__Provided records__
┌──

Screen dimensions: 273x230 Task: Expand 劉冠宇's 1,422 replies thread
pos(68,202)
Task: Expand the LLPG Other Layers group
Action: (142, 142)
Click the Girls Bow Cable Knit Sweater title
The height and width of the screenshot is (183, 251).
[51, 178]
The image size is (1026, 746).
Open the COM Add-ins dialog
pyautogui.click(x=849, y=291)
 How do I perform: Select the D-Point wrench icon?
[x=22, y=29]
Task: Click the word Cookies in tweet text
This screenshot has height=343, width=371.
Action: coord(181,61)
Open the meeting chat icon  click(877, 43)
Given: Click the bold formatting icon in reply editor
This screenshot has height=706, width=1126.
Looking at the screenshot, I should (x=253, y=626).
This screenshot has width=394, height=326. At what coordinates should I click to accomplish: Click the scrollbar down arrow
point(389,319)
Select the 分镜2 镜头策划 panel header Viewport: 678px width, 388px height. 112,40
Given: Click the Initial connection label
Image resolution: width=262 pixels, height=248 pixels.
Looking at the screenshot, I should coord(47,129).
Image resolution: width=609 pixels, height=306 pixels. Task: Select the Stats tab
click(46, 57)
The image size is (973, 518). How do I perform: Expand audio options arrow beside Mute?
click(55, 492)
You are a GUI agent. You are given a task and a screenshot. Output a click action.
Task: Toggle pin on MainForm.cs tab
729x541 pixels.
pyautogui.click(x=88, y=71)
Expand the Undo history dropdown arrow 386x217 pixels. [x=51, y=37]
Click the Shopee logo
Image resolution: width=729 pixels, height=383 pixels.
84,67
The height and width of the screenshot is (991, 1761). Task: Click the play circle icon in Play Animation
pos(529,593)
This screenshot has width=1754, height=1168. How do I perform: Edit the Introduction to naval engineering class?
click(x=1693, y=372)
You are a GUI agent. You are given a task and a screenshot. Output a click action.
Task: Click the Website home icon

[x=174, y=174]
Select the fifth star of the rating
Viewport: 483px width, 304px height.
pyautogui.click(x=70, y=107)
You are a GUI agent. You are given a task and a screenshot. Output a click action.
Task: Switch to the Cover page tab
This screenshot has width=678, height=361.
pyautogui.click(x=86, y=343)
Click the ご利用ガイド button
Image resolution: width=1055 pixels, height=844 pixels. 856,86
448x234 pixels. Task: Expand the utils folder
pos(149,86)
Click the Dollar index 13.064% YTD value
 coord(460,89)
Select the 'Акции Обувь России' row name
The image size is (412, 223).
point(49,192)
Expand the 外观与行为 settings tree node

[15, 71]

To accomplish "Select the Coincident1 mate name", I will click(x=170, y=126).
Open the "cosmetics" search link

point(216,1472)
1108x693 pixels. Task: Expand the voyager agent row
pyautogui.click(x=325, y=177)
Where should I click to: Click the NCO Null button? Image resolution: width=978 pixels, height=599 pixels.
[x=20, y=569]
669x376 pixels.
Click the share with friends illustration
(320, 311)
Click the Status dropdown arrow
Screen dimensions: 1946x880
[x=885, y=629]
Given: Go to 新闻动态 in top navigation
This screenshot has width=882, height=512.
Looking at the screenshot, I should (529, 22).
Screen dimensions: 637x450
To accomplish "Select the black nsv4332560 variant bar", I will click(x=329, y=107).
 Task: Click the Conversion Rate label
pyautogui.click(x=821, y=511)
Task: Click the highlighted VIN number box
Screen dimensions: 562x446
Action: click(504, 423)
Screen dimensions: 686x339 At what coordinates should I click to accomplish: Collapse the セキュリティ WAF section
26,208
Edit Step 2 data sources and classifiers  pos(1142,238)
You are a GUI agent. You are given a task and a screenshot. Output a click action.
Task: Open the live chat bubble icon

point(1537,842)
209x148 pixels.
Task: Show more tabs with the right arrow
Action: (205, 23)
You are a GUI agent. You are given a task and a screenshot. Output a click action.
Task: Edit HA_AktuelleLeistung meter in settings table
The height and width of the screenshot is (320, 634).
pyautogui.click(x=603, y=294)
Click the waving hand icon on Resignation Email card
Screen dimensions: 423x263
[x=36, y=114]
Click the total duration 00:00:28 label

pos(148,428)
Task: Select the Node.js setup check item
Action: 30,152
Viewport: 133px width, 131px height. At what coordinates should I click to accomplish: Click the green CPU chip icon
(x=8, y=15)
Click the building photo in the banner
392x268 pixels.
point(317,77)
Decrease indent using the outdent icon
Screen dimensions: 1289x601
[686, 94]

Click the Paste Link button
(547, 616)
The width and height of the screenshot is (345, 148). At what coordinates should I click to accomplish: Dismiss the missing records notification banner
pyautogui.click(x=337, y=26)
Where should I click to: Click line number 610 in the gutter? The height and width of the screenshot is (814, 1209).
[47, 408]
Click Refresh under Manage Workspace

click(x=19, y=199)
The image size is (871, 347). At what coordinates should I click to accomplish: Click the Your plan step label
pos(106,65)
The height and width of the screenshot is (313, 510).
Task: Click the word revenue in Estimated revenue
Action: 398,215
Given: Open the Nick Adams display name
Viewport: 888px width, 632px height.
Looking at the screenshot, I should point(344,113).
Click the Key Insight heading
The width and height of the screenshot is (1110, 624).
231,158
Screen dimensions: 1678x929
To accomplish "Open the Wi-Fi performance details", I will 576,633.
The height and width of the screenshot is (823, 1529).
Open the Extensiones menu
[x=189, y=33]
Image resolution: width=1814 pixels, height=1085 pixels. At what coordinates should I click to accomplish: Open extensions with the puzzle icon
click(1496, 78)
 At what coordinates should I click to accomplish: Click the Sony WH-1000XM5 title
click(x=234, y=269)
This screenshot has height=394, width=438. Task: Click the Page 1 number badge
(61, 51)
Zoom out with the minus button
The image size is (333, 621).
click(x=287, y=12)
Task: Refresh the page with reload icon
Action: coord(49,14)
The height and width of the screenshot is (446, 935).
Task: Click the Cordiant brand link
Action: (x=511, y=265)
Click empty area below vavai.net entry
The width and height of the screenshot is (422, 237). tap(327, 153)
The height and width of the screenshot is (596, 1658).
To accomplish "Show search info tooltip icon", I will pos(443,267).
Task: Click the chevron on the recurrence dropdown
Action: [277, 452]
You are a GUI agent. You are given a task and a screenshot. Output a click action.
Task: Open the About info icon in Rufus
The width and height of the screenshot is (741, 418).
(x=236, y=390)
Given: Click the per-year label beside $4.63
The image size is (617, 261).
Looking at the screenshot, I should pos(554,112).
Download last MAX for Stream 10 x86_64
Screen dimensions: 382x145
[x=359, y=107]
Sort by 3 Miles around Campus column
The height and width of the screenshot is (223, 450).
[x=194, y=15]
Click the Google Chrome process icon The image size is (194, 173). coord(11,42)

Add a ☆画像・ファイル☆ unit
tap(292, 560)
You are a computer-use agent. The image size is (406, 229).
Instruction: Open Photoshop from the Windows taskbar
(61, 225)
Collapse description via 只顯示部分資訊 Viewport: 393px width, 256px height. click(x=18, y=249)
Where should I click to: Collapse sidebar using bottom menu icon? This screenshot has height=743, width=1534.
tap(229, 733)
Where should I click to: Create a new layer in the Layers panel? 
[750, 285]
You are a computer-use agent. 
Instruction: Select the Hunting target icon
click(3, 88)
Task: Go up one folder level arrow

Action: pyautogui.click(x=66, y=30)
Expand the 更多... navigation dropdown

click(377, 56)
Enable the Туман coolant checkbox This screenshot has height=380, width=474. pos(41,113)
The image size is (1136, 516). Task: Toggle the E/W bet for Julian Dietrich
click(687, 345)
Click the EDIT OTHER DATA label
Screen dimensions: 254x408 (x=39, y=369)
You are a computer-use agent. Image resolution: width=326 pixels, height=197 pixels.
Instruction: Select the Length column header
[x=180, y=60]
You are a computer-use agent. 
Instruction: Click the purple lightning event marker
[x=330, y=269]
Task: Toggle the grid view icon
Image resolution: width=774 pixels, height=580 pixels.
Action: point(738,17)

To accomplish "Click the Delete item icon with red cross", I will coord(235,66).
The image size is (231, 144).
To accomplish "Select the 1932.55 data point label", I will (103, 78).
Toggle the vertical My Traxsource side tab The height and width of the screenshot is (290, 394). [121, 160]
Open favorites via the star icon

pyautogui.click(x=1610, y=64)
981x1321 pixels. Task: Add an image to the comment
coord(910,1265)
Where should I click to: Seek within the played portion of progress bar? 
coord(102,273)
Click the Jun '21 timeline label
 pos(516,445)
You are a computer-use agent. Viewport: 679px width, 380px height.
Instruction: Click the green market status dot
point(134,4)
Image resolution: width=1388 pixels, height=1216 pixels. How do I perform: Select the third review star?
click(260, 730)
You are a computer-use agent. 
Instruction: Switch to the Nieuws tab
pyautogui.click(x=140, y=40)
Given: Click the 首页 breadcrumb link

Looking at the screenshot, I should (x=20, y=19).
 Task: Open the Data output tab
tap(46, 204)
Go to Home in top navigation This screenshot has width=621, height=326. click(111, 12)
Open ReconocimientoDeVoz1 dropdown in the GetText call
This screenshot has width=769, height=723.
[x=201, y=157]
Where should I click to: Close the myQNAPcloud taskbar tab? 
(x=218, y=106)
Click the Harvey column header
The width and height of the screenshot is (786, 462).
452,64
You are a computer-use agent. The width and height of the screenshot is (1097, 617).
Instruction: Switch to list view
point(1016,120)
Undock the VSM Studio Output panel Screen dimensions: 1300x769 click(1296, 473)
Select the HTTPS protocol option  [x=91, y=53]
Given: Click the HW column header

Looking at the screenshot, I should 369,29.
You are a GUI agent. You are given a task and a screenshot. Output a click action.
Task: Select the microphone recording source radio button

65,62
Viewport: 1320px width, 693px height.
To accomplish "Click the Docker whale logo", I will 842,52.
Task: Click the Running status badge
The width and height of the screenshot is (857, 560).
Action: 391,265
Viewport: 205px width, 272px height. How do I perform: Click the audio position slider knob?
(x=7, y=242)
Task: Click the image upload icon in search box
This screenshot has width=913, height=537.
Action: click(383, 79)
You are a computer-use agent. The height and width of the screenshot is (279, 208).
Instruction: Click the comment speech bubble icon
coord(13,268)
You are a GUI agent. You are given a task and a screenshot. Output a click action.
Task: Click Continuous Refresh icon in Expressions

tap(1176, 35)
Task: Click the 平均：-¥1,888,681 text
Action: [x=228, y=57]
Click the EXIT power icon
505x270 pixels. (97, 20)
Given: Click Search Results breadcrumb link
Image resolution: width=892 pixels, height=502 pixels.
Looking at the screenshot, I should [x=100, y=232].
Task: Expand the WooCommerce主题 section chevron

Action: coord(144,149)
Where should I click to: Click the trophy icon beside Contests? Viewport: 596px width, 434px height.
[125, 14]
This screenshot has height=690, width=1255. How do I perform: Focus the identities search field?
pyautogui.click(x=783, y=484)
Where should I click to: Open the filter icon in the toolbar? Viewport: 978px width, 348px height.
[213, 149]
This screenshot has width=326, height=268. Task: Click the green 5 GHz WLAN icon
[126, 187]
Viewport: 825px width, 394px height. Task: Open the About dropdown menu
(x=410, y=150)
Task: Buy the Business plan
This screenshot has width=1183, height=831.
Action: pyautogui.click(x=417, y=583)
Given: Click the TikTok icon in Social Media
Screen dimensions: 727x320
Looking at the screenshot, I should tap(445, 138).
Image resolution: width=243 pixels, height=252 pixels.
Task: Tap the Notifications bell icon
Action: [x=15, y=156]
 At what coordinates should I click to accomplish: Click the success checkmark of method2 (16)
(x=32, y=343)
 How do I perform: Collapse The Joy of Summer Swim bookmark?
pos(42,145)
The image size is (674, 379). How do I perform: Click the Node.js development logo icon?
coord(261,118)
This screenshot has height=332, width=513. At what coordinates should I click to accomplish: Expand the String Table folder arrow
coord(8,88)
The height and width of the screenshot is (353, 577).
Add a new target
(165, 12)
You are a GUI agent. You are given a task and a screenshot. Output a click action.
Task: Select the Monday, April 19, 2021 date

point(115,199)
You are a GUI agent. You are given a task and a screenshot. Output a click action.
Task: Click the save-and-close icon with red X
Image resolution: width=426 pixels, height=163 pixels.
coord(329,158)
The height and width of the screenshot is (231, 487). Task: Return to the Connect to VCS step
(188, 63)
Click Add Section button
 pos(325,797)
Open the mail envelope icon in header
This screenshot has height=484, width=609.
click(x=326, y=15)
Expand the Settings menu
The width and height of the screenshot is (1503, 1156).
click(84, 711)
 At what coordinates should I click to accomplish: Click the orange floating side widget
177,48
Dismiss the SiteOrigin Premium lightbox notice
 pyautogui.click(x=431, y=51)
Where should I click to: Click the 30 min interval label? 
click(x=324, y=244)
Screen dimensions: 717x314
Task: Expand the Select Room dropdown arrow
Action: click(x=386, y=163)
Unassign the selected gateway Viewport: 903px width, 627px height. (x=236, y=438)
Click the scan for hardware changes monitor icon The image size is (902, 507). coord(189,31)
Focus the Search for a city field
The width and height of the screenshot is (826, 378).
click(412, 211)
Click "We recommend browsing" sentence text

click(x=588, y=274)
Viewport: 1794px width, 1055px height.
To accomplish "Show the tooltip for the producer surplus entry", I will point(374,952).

└──

__What the task requires__
Write out the items again without any changes, starting at the very first line and stopping after the line that contains "Looking at the screenshot, I should (x=253, y=626).".

__Answer to the task__
Screen dimensions: 273x230 Task: Expand 劉冠宇's 1,422 replies thread
pos(68,202)
Task: Expand the LLPG Other Layers group
Action: (142, 142)
Click the Girls Bow Cable Knit Sweater title
The height and width of the screenshot is (183, 251).
[51, 178]
The image size is (1026, 746).
Open the COM Add-ins dialog
pyautogui.click(x=849, y=291)
 How do I perform: Select the D-Point wrench icon?
[x=22, y=29]
Task: Click the word Cookies in tweet text
This screenshot has height=343, width=371.
Action: coord(181,61)
Open the meeting chat icon  click(877, 43)
Given: Click the bold formatting icon in reply editor
This screenshot has height=706, width=1126.
Looking at the screenshot, I should (x=253, y=626).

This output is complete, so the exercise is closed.